Écocamionnage de retour d’ici la fin de l’année
Une motion réclamant le rétablissement du programme de subvention Écocamionnage d’ici la fin de l’année a été adoptée à l’Assemblée nationale.
«Alors même que le ministre de l’Environnement, Bernard Drainville, évoque la réduction des cibles de GES, il est plus que temps de relancer le programme Écocamionnage, suspendu depuis septembre 2024. Son arrêt freine des investissements essentiels dans la modernisation des flottes, l’innovation technologique et la décarbonation du transport lourd», a déclaré Joël Arseneau, porte-parole du Parti Québécois en matière de Transports, qui a présenté la motion.
Selon lui, remettre le programme en marche avant la fin de 2025 est «impératif». «C’est un geste nécessaire et parfaitement aligné avec les objectifs que nous nous sommes nous-mêmes fixés en matière de réduction des émissions de GES.»

La motion a été adoptée mardi au Salon rouge par 96 voix contre une (le député de Saint-Jérôme, Youri Chassin, a voté contre la motion), une issue saluée par le député des Îles-de-la-Madeleine. «Cette motion rappelle l’urgence d’agir de façon crédible et cohérente dans la lutte contre les changements climatiques», a-t-il ajouté. «Si le Québec veut atteindre sa cible de réduction de 37,5% des GES d’ici 2030, il faut s’attaquer sérieusement au secteur qui émet le plus, soit le transport, responsable à lui seul de 43% de nos émissions.»

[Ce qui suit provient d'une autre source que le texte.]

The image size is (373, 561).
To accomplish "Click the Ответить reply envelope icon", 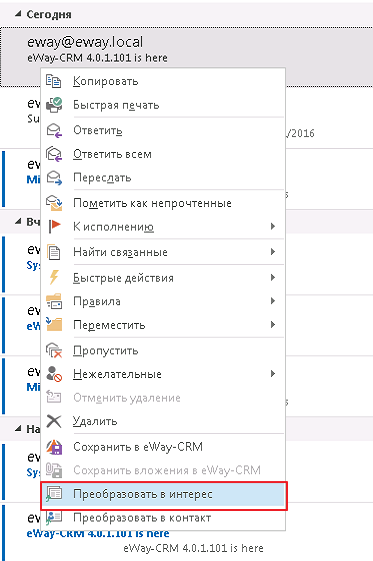I will 54,130.
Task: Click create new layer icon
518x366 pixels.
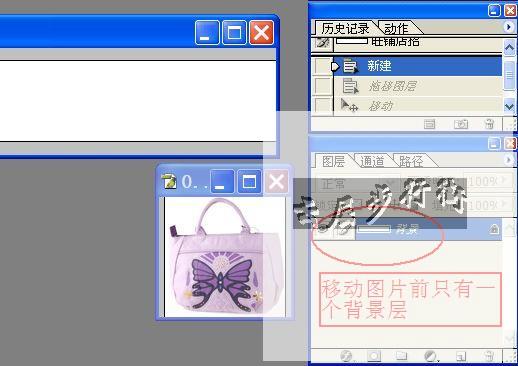Action: tap(461, 356)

Le député madelinot joint ainsi sa voix à celle d’acteurs clés de l’industrie. «Des organisations comme Propulsion Québec, Mobilité Électrique Canada et l’Association du camionnage du Québec (ACQ) demandent la relance du programme afin que les entreprises disposent d’incitatifs clairs, stables et prévisibles», a-t-il affirmé. «Le gouvernement prévoit lui-même 35 M$ pour ce programme dans son Plan pour une économie verte 2025-2030. Il est donc temps de passer de l’intention à l’action.»
M. Arseneau fait référence à une déclaration commune récente de l’ACQ, de Propulsion Québec et d’entreprises telles que Nationex, Intelcom, Peterbilt, Globocam, GLS Canada, Attrix, Emballages Carrousel, Location Brossard et Simard Transport, tous réclamant le retour immédiat d’Écocamionnage.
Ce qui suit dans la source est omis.